CDS - Best Practices

page under construction ------------------------------

A large volume of data (100s of TB) is downloaded everyday from the CDS.

In this page we summarise:

The reasons underpinning the CDS queuing time
The size of the CEMS-Flood datasets stored on MARS and accessible through the CDS
The best practices to to maximise efficiency and minimise waiting time.

CDS Request times

CDS Queuing can be monitored from the 'Your Requests' or using the 'CDS Live'

The CDS retrieval times can vary significantly depending on the number of requests that the CDS has at any one time and also based on the following factors that affect EFAS and GloFAS:

The priority of the dataset in question
The size of the request
The number of requests submitted by a user
The number of requests to retrieve data from ECMWF Archive
The number of requests requesting a specific dataset
The number of active slots
The size of the overall queue.

The CDS strives to deliver data as fast as possible, however, it is not an operational service and should not be relied upon to deliver data in real time as it is produced.
Here we will try to give some context of why requests can takes time:

Data for the CEMS-Floods (EFAS and GloFAS) datasets are held within MARS at ECMWF.
The MARS Service is a system designed for the request of GRIB Files based on a Disk Cache and Tape storage architecture.

Most recent data is held on disk cache with all data being available from Tape.
When a user requests data, the CDS queues the request based on the CDS's own queueing priorities using the factors described above.

Once the job becomes eligible it is passed to the MARS Service at ECMWF for extraction of the relevant fields.

It is only at this point that you will see your job as 'Running'

Selecting areas of data does not mean that you are not retrieving the whole globe. Each timestep of each date of each variable is classed as an individual grib field.

MARS extracts sub areas by retrieving the global grid and cropping the area and returning the requested area.

ACTIVITY LIST =>
• a. In the CDS best practices page, where are the data for the CEMS-Floods datasets held?
• b. Please proceed with the CDS best practices page, writing on from its last sentence.

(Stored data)
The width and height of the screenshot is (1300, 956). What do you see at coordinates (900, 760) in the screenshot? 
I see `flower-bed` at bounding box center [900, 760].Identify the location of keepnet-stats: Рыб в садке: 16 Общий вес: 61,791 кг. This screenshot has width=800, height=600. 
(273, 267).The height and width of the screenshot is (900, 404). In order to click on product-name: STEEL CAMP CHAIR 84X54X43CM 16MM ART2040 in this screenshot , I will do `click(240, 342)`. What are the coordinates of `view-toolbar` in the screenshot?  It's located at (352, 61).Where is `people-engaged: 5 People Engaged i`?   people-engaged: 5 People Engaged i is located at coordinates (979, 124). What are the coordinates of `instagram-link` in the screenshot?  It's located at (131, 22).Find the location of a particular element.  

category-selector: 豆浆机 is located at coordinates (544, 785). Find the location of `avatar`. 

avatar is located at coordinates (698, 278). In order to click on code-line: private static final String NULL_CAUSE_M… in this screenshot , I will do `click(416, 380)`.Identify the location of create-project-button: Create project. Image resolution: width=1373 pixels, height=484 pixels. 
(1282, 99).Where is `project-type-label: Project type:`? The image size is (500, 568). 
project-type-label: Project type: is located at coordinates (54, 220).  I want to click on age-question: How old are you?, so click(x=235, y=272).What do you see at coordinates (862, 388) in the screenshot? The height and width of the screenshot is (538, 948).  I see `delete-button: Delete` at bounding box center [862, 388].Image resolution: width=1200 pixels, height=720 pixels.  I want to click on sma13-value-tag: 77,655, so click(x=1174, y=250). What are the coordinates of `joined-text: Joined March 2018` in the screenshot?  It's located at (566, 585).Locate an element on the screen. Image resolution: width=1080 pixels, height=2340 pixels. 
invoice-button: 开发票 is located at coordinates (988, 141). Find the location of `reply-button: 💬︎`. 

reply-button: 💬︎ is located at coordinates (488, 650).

ANSWERS BY ITEM NUMBER =>
• a. Within MARS at ECMWF.

• b.
MARS as a separate service also has constraints on its workload and has separate QOS limits that apply to jobs for data as it is a service shared across Operational services 'ie producing ERA5 and GloFAS' and non operational services such as the CDS.

CEMS-Flood data on MARS

Table 1 -

Dataset	CDS Catalogue Form	Overall Size	Days on Disk
GloFAS climatology	https://cds.climate.copernicus.eu/cdsapp#!/dataset/cems-glofas-historical?tab=overview	86GB	30
GloFAS forecast	https://cds.climate.copernicus.eu/cdsapp#!/dataset/cems-glofas-forecast	7.6TB	15
GloFAS reforecast	https://cds.climate.copernicus.eu/cdsapp#!/dataset/cems-glofas-reforecast	6TB	0 (unless recently requested)
GloFAS seasonal forecast	https://cds.climate.copernicus.eu/cdsapp#!/dataset/cems-glofas-seasonal	0.5TB	10 days for most recent forecast
GloFAS seasonal reforecast	https://cds.climate.copernicus.eu/cdsapp#!/dataset/cems-glofas-seasonal-reforecast	8.75TB	0 (unless recently requested)
EFAS climatology	https://cds.climate.copernicus.eu/cdsapp#!/dataset/efas-historical	817GB	30
EFAS forecast	https://cds.climate.copernicus.eu/cdsapp#!/dataset/efas-forecast	26.49TB	10
EFAS reforecast	https://cds.climate.copernicus.eu/cdsapp#!/dataset/efas-reforecast	25.95TB	0 (unless recently requested)
EFAS seasonal forecast	https://cds.climate.copernicus.eu/cdsapp#!/dataset/efas-seasonal	0.5TB	10 days for most recent forecast
EFAS seasonal reforecast	https://cds.climate.copernicus.eu/cdsapp#!/dataset/efas-seasonal-reforecast	13.25 TB	0 (unless recently requested)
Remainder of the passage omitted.